Su obra es intensa y extensa, con lo cual es aconsejable acotarla por etapas. En cada una de ellas aborda su obra haciendo uso de muy diversos recursos estilísticos. Es un pintor que parece igualmente atraído por lo verbal y por lo visual. No en vano el punto de partida de sus obras son siempre pensamientos o frases escritas y parte de su obra se ve reflejada en sus libros de Aforismos (Amnesia I y II).

A principio de los noventa, el Joker actúa como el maestro de ceremonias de una farsa anónima, presentando la obra de una forma que recuerda, en cierto modo, al Loplop de Max Ernst, revelando el artificio de las pinturas. Las palabras permiten a Cobo ir aún más lejos, enfrentando los elementos verbales con los visuales.Actualmente sus preocupaciones se centran en la crisis tanto de la imagen como de su representación.
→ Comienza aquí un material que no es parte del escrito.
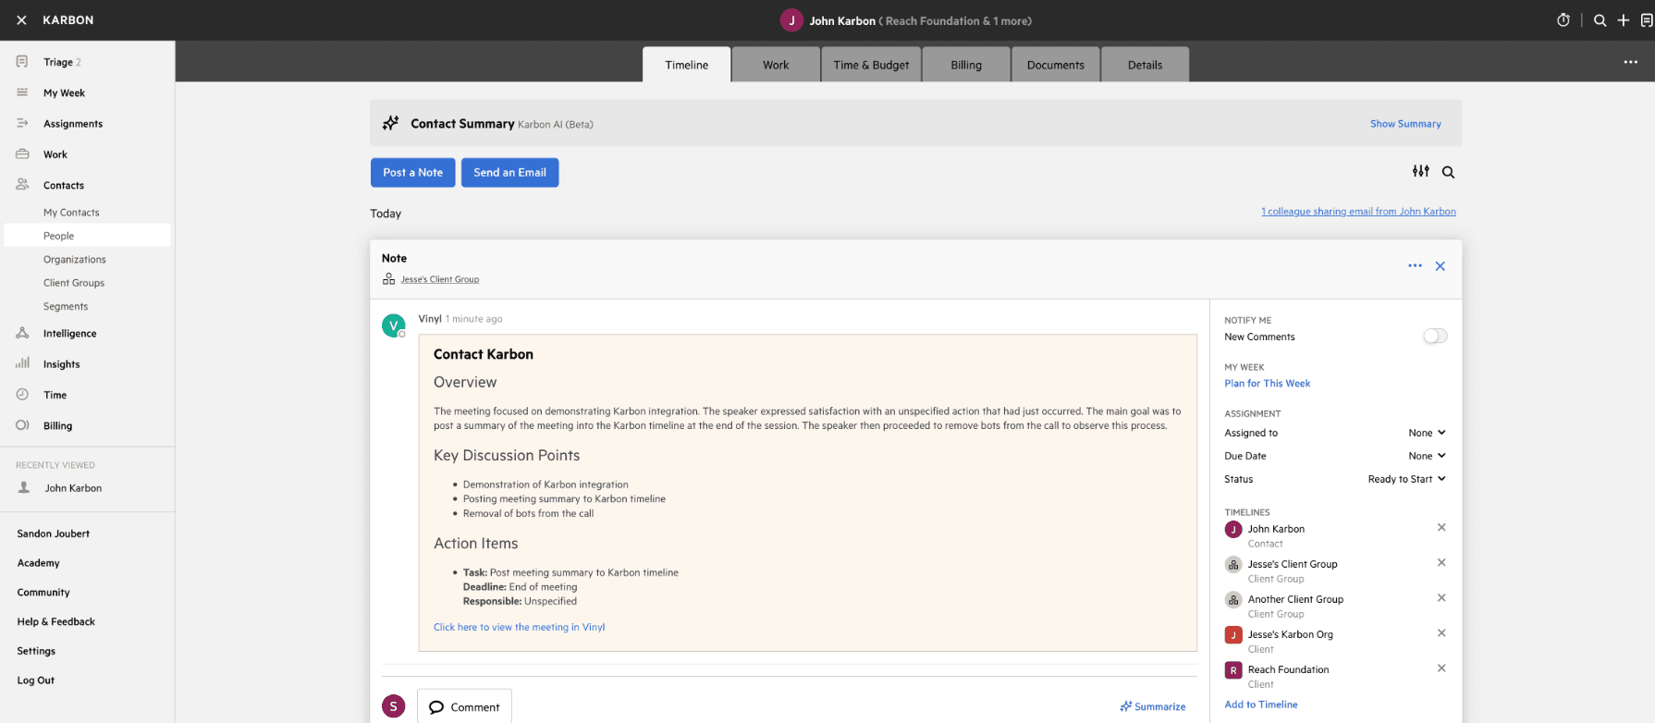Viewport: 1655px width, 723px height.
Task: Search the timeline with magnifier icon
Action: 1449,172
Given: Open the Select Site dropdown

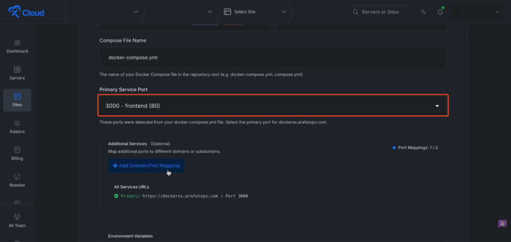Looking at the screenshot, I should click(x=255, y=12).
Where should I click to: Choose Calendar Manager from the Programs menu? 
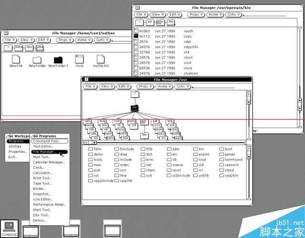tap(49, 162)
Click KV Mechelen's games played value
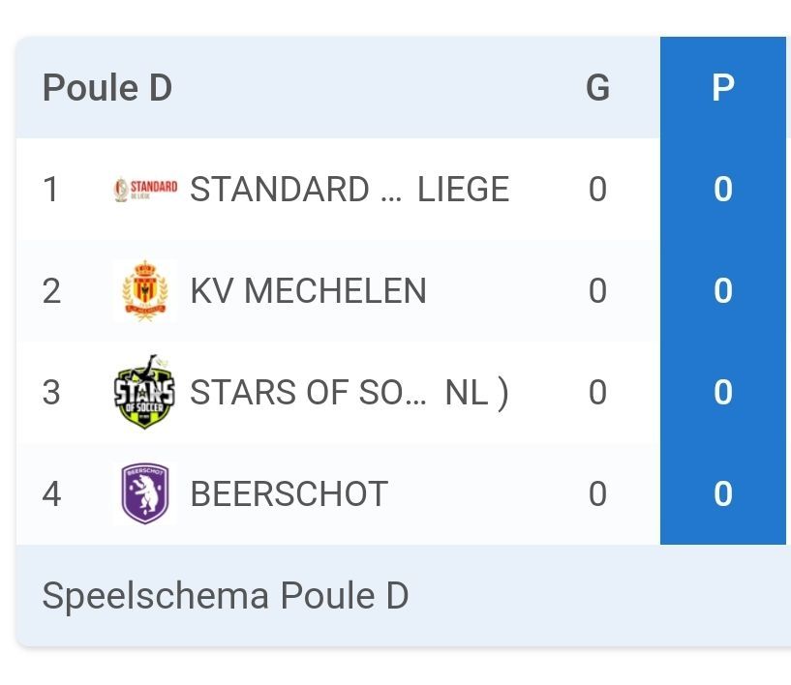This screenshot has width=791, height=685. 597,290
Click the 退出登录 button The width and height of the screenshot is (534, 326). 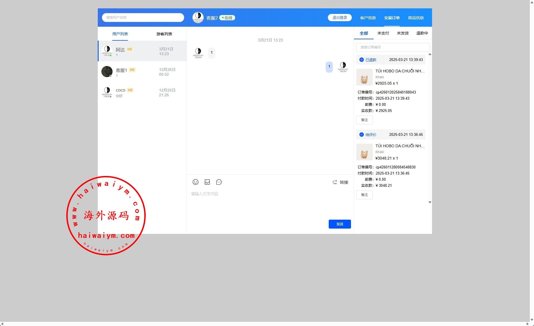(340, 18)
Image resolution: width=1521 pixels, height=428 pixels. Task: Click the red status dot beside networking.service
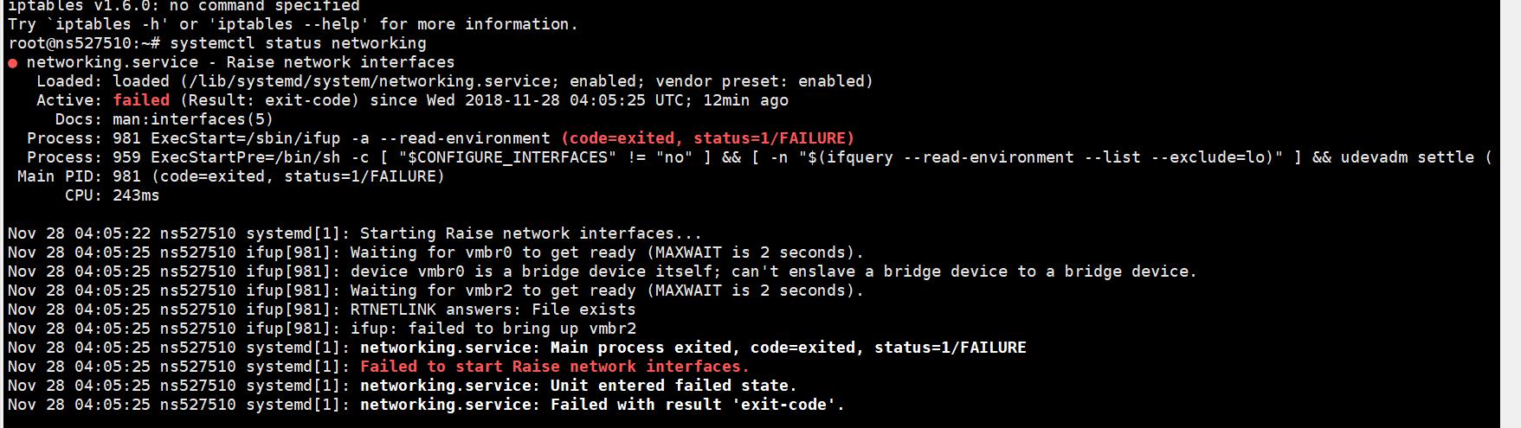pos(13,63)

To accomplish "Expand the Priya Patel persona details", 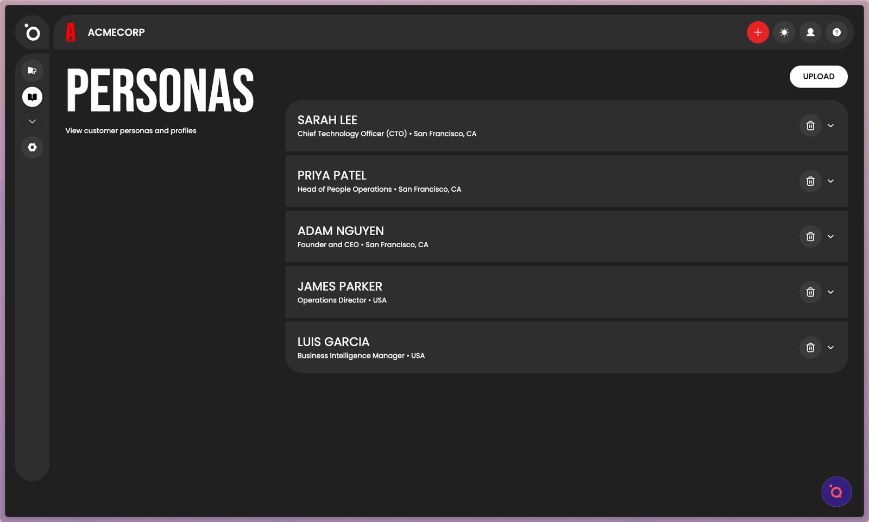I will (830, 181).
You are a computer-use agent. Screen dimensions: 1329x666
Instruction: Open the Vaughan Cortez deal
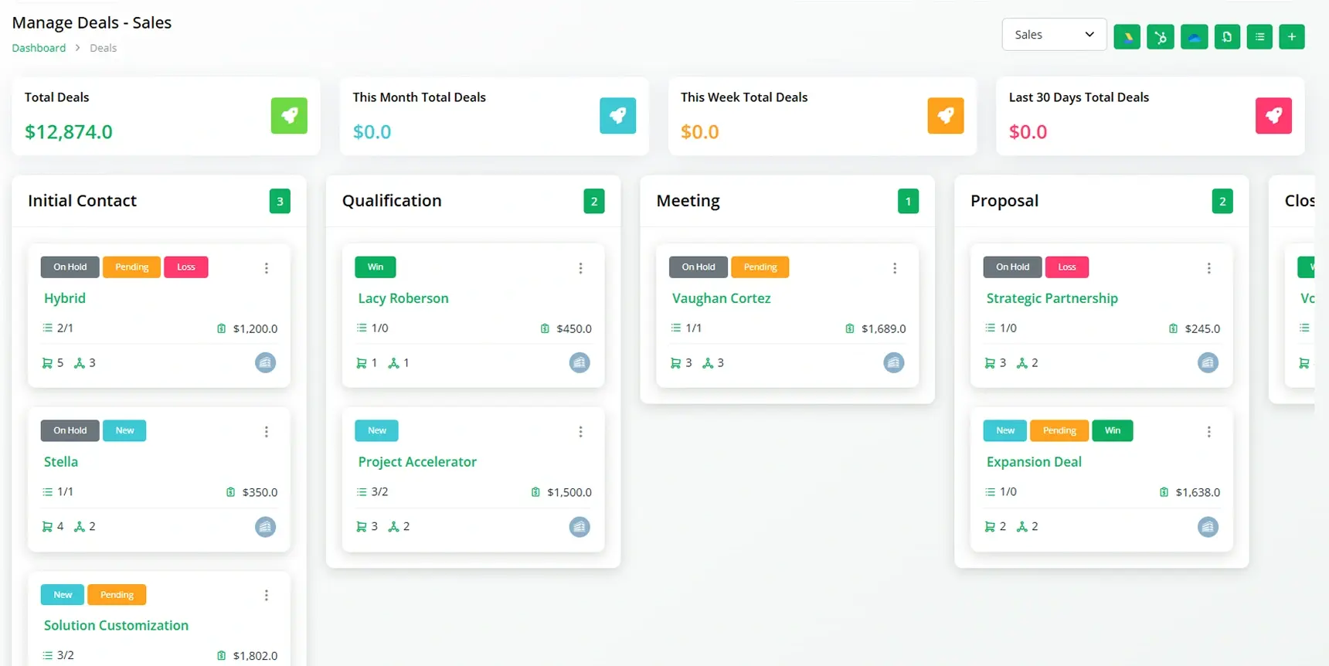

El punto clave es que Cobo se encuentra atrapado en una dialéctica entre dos realidades: una dentro del lienzo (codificada como ilusión) y otra fuera del lienzo (codificada como realidad). Lo que argumenta es que ambas están codificadas: no hay un acceso simple a una realidad no codificada, ya que nuestra naturaleza perceptora y receptora está implicada en todas las representaciones, sean o no pictóricas.

En ese espacio entre ficciones hay algo más que ha interesado a Cobo desde hace cuarenta años: la incertidumbre y la duda. La singularidad de Cobo estriba en la combinación de dos tendencias, la del arte conceptual que juega con la naturaleza de la representación y la de la pintura figurativa que se concentra en jugar con lo representado. Su investigación de la representación gira en torno al carácter escurridizo de la metafísica, que se convierte en el tema conceptual de una pintura ortodoxa... sólo en apariencia.

Su obra forma parte de museos y colecciones públicas como el CAAC Centro Andaluz de Arte Contemporáneo (Sevilla), la Colección Los Bragales (Santander), Kunstmuseum (Berna, Suiza), The Metropolitan Museum of Art (Nueva York, EE. UU), MNCARS Museo Nacional Centro de Arte Reina Sofia (Madrid) o Museum of Contemporary Art (Chicago, EE. UU).